Un leader en matière de gouvernance

Nous voulons demeurer un leader en matière de gouvernance et de conduite conforme à l’éthique en maintenant les meilleures pratiques, transparence et imputabilité face à nos partenaires. Pour ce faire, BCE doit s'engager à respecter les plus hautes normes de gouvernance, le Conseil de BCE et la direction estimant que de bonnes pratiques en matière de gouvernance tendent à contribuer à la création et au maintien de la valeur du placement des actionnaires.
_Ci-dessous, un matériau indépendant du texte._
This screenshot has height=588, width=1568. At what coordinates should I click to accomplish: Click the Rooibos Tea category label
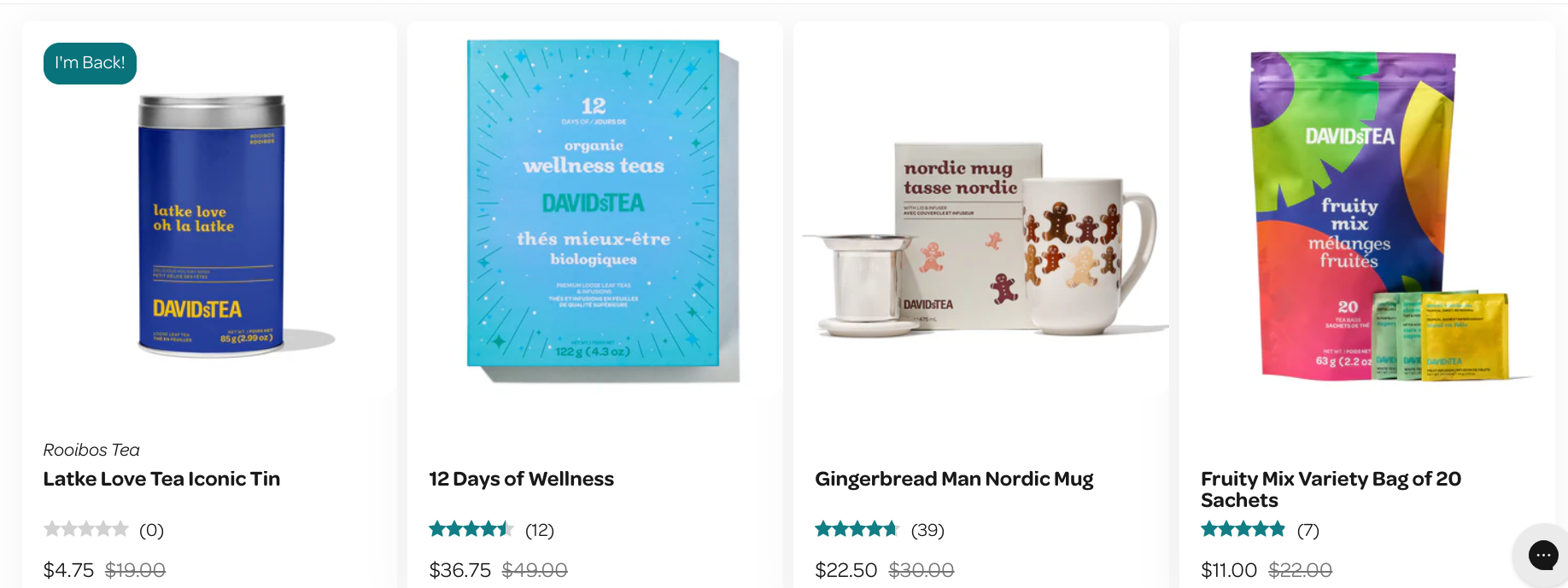[x=91, y=450]
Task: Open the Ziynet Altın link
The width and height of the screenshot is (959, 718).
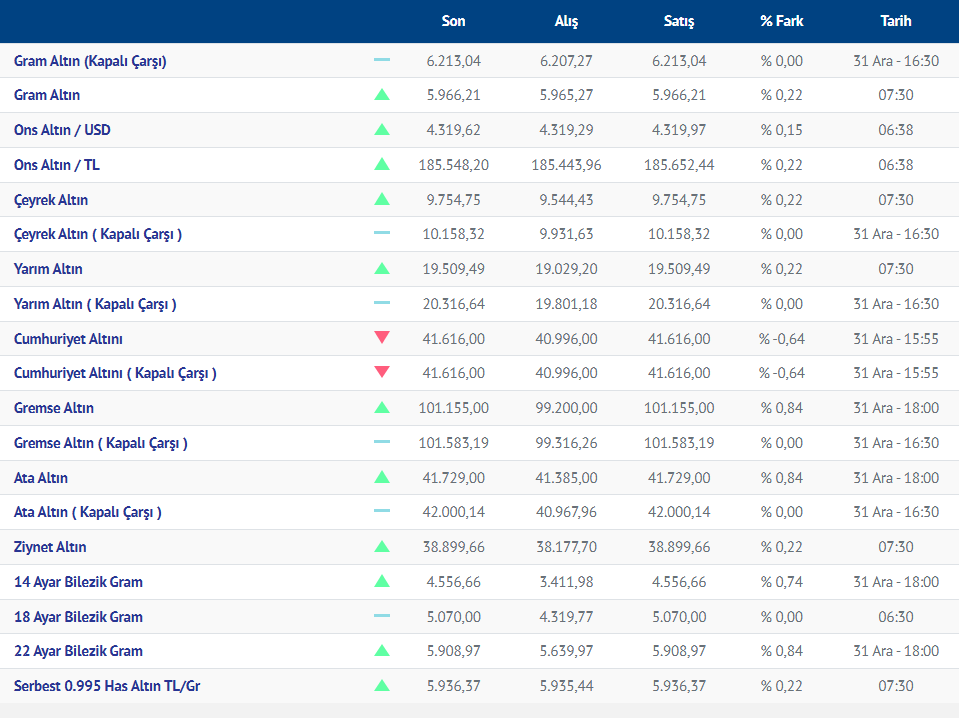Action: coord(50,547)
Le Conseil revoit continuellement sa structure, ses pratiques ainsi que sa composition et met en œuvre les changements nécessaires pour améliorer son efficacité.

Pour plus de détails, téléchargez nos Pratiques en matière de gouvernance  (PDF 532 Ko - 3 mars 2016) tel que publié dans l'Annexe B de la circulaire de procuration de la direction date du 3 mars 2016.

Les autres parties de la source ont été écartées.